1. Field of the Invention
The invention relates generally to metal oxide semiconductor field effect transistor (MOSFET) structures, and methods for fabrication thereof. More particularly, the invention relates to metal oxide semiconductor field effect transistor structures that include well defined halo regions, and methods for fabrication thereof.
2. Description of the Related Art
Semiconductor structures include semiconductor substrates within and upon which are formed semiconductor devices, such as but not limited to resistors, transistors, diodes and capacitors. The semiconductor devices are connected and interconnected using patterned conductor layers that are separated by dielectric layers. A particularly common semiconductor device that is used for fabricating semiconductor structures is a metal oxide semiconductor field effect transistor. Such a metal oxide semiconductor field effect transistor comprises a gate located and formed over a gate dielectric that in turn is located and formed over a channel region within a semiconductor substrate that separates a plurality of source and drain regions within the semiconductor substrate. Metal oxide semiconductor field effect transistors have been successfully scaled in dimension over the period of several decades to provide semiconductor circuits with continuously enhanced functionality and continuously enhanced performance.

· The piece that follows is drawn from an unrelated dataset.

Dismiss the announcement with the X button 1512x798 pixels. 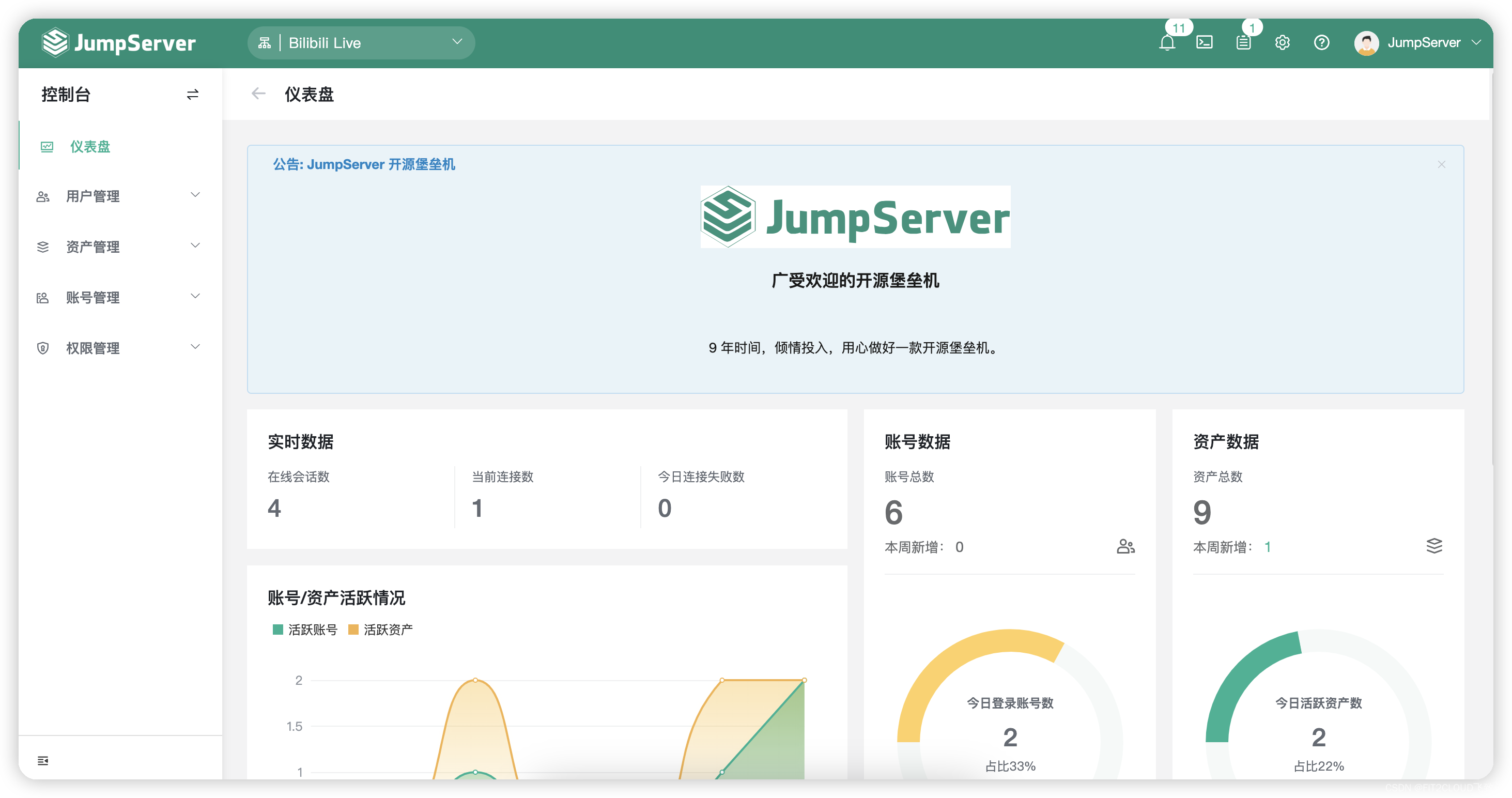point(1442,164)
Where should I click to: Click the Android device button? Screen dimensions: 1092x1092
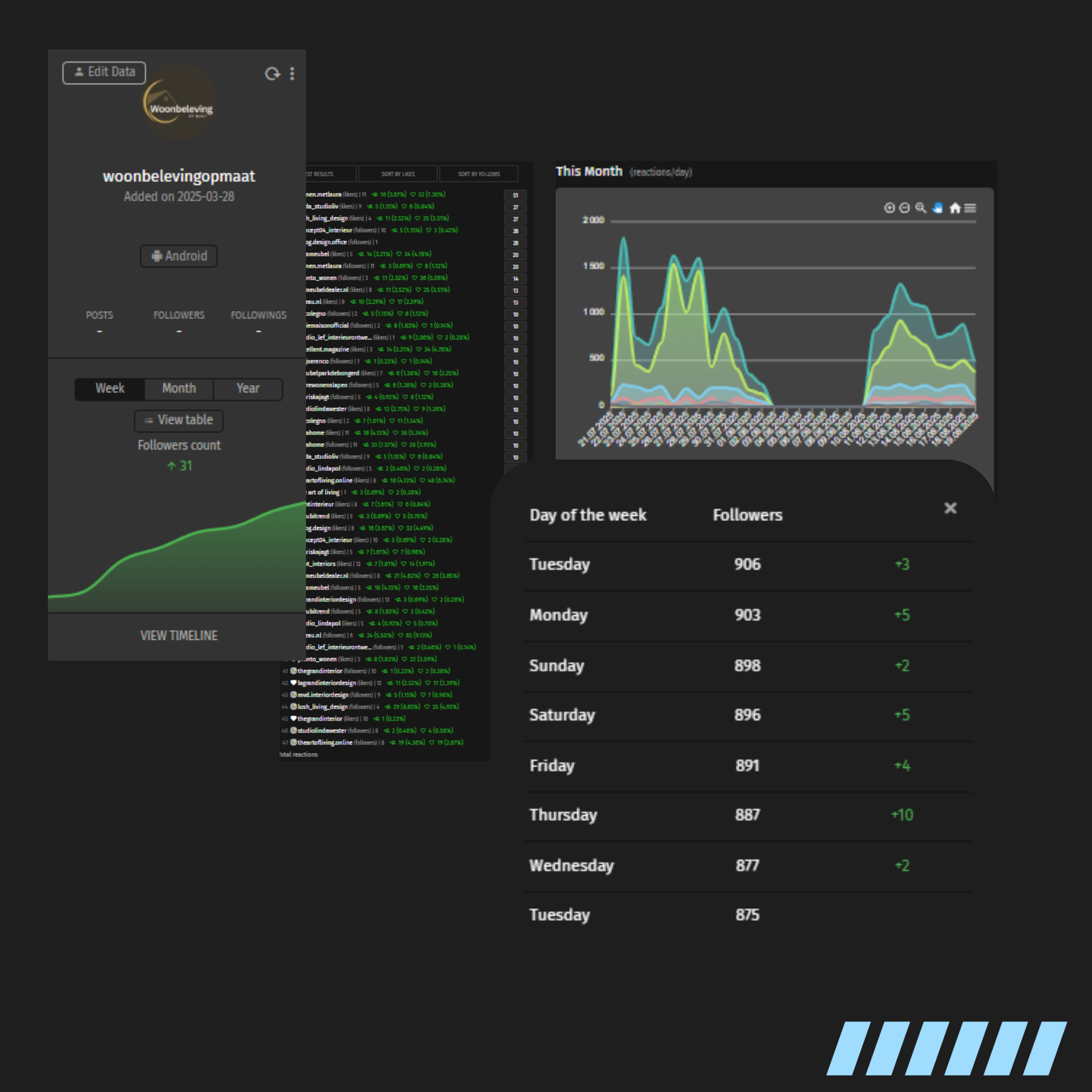pos(179,256)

A particular structural element that is desirable within a metal oxide semiconductor field effect transistor is a halo region of different, and typically opposite, polarity of the source region and the drain region (which hereinafter will be referred to as source and drain regions). Such a halo region, that is located interposed between the source and drain regions and the channel region, is intended to provide enhanced channel isolation within a metal oxide semiconductor field effect transistor. Unfortunately, since halo regions are typically formed using a large angle tilt ion implantation method when a gate and gate dielectric are in place and used as an ion implantation mask, halo region implantation ions routinely compromise performance of field effect transistor devices insofar as halo region implantation ions provide undesirable residual halo region implantation atoms physically at or near a gate dielectric.
Thus, desirable within the semiconductor fabrication art are metal oxide semiconductor field effect transistor structures that include well defined halo regions that are physically separated from gate dielectrics.